The joint components themselves are like blades in golf...
A Blake's a blade-
A titanium or chrome cobalt stem is a titanium or chrome cobalt stem.
Don't make a damn bit of difference in em.
Now instrumentation is a different story, however the Hitters, Players and Icons could use a hammer, small saw & drill and industrial rasps and get it done in fine fashion.
However for the mass majority of pods, the chops and the grinders, instrumentation is critical and for the Hitters, Players & Icons, it just makes their masterpieces that much more precise, no difference than Tiger(healthy) hittin a Nike blade or a Mizzy, Cally, TBaG or Titleist. Hed own em all.
Is just ask him, "what is your ratio of press-fit primaries(cementless, the femoral component is "press-fit" into the medulary canal vs. using bone cement to fixate the component) versus cemented?"
Usually younger, healthier patients with good bone stock are prime candidates for a press-fit stem while older patients or anyone with lesser or compromised bone stock(ex:osteoporotic bone) are best served with a cemented stem.
Based on what to be posted, it say that you Boy's a Hitter so just concentrate on lining up you PT and while most do not do this, I would find out who he uses for PT as the Big Dogs are very careful who they refer their patients to for post-op PT for obvious reasons. I, myself woukd ask for two names, just as I woukd for a golf Pro.
This initial meeting is for a myriad of reasons, first, to see if ya click, and if for any reason you don't, nicely conclude it and go to your second name. If ya click, just like with your golf Pro, tell him about yourself, your pre-surgery lifestyle and your post-OP goals once your rehab is over. Ask him for some pre-op stretching routines if you are not presently doing any and I am obviously taking your bad hip into consideration, as will he/she(My PT after my last three major knee surgeries and last two shoulders was a female, and my father had the same for bi-lateral knee replacements).

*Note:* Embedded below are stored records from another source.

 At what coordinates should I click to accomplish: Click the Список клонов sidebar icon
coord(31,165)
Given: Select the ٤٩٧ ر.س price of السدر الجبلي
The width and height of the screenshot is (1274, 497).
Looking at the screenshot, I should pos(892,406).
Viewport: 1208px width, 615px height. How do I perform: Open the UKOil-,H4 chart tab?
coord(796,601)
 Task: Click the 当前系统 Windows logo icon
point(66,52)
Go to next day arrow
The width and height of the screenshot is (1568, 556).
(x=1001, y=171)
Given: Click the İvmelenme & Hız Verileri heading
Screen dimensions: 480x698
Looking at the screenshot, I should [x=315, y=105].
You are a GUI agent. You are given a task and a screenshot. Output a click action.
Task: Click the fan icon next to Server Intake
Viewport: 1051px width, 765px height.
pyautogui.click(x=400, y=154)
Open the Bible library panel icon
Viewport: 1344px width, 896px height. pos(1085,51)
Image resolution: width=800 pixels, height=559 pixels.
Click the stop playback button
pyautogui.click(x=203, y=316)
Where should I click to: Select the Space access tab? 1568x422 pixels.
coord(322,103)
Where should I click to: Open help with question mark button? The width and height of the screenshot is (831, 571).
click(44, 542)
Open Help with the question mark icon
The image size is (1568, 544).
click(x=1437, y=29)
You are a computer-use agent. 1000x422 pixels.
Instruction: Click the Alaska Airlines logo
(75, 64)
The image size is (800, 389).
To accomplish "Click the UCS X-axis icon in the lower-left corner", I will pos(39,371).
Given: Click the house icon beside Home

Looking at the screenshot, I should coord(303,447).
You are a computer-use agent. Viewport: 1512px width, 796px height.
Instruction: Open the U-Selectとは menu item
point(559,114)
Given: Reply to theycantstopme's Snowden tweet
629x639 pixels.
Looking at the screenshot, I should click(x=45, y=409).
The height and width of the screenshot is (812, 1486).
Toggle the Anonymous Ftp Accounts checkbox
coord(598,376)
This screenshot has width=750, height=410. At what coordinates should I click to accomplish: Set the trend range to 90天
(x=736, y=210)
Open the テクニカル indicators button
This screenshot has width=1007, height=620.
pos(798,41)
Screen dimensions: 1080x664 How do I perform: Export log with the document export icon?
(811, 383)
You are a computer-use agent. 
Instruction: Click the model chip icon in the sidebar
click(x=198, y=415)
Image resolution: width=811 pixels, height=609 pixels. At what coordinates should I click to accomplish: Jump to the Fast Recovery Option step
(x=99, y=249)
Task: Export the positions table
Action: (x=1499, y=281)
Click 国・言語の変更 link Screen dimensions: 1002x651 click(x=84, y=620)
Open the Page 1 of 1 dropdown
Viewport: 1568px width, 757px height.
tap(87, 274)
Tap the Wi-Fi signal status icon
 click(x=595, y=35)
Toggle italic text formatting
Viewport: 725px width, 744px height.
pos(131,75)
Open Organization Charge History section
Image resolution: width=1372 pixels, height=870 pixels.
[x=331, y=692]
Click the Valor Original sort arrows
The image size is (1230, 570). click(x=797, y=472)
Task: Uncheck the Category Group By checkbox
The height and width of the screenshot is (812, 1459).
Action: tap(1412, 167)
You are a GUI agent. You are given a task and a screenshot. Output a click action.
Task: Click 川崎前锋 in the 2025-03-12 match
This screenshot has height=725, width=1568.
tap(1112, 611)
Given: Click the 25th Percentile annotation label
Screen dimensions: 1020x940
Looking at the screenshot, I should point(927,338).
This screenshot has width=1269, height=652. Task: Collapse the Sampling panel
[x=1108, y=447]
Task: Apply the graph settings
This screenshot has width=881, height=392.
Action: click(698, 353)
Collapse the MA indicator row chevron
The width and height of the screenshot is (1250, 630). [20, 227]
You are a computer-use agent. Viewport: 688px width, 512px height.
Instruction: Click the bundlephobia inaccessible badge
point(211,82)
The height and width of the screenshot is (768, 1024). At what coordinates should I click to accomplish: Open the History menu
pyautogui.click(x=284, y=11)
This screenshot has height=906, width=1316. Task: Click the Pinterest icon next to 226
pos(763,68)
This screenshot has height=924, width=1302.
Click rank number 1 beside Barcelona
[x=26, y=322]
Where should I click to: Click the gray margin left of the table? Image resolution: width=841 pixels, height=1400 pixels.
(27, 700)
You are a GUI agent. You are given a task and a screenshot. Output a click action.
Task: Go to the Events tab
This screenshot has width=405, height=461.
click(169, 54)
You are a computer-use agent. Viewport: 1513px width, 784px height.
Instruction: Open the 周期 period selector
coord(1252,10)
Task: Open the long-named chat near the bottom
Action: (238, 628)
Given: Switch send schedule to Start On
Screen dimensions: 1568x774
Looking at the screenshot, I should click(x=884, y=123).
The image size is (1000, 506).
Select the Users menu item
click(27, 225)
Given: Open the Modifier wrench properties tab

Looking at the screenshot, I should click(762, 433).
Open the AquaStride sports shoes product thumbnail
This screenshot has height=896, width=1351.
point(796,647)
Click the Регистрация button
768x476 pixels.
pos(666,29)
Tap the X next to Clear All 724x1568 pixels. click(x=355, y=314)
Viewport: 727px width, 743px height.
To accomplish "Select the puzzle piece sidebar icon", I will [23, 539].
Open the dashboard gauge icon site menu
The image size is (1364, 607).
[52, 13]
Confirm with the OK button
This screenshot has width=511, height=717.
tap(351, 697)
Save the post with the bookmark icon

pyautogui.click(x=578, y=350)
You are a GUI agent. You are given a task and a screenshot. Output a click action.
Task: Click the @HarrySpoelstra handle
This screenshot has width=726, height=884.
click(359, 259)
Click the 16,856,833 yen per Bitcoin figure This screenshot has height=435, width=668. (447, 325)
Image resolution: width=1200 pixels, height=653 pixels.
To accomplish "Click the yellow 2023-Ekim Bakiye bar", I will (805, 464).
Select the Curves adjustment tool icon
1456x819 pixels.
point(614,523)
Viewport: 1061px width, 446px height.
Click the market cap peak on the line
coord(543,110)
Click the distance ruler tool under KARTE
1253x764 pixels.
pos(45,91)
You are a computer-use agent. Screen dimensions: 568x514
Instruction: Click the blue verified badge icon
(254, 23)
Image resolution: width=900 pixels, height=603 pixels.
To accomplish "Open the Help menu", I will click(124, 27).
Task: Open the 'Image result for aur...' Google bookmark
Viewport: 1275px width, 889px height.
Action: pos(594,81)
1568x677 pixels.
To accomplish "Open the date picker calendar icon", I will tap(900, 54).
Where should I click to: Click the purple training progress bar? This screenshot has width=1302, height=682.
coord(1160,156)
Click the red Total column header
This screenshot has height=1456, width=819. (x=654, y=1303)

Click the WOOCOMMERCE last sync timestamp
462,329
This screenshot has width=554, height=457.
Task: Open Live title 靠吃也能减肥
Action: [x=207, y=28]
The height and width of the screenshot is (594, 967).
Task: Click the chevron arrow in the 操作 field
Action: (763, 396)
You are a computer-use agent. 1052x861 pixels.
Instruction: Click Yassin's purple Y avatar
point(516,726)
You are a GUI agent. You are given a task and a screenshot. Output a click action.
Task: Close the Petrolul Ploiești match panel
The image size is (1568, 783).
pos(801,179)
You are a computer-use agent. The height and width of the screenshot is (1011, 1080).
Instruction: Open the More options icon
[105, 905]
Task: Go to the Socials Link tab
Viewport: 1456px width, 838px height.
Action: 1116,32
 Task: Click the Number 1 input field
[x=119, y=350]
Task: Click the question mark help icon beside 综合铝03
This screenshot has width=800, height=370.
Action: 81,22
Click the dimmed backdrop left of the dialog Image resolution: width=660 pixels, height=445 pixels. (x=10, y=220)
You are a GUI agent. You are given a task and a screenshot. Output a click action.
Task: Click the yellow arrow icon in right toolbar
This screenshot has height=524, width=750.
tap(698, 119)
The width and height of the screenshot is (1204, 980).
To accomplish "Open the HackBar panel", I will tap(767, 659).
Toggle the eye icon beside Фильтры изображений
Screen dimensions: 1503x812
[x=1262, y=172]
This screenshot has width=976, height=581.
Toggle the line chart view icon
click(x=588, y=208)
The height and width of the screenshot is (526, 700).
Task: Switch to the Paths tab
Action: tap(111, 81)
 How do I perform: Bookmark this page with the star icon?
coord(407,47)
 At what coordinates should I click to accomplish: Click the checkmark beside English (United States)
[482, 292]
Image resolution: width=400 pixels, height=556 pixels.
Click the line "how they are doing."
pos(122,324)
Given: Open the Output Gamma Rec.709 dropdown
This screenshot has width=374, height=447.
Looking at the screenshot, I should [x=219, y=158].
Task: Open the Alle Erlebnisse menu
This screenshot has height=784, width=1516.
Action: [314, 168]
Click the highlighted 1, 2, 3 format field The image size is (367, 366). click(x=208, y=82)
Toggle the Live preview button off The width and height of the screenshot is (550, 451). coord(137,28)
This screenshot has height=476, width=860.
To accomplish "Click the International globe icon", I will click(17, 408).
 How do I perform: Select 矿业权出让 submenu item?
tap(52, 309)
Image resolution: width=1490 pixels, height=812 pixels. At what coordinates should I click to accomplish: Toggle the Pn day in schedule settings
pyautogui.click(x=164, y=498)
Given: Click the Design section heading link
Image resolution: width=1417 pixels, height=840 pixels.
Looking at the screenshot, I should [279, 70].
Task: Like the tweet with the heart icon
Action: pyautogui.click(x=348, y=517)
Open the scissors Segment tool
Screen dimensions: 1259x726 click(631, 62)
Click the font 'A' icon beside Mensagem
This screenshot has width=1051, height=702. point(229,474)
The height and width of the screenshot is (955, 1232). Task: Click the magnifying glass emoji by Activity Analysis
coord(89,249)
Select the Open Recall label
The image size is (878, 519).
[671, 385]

This pre-op will just get everyone on the same page and get you off to a quicker start post-operatively.
If you're lucky, ya get a Pro like Jim, though there aren't that many like him in the country, so ya might talk to him about some virtual lessons if he does them.
Again, The Best to ya & God Speed
Fairways & Greens 4ever My Friend⛳
Edited by Forged4ever, 23 October 2016 - 07:03 PM.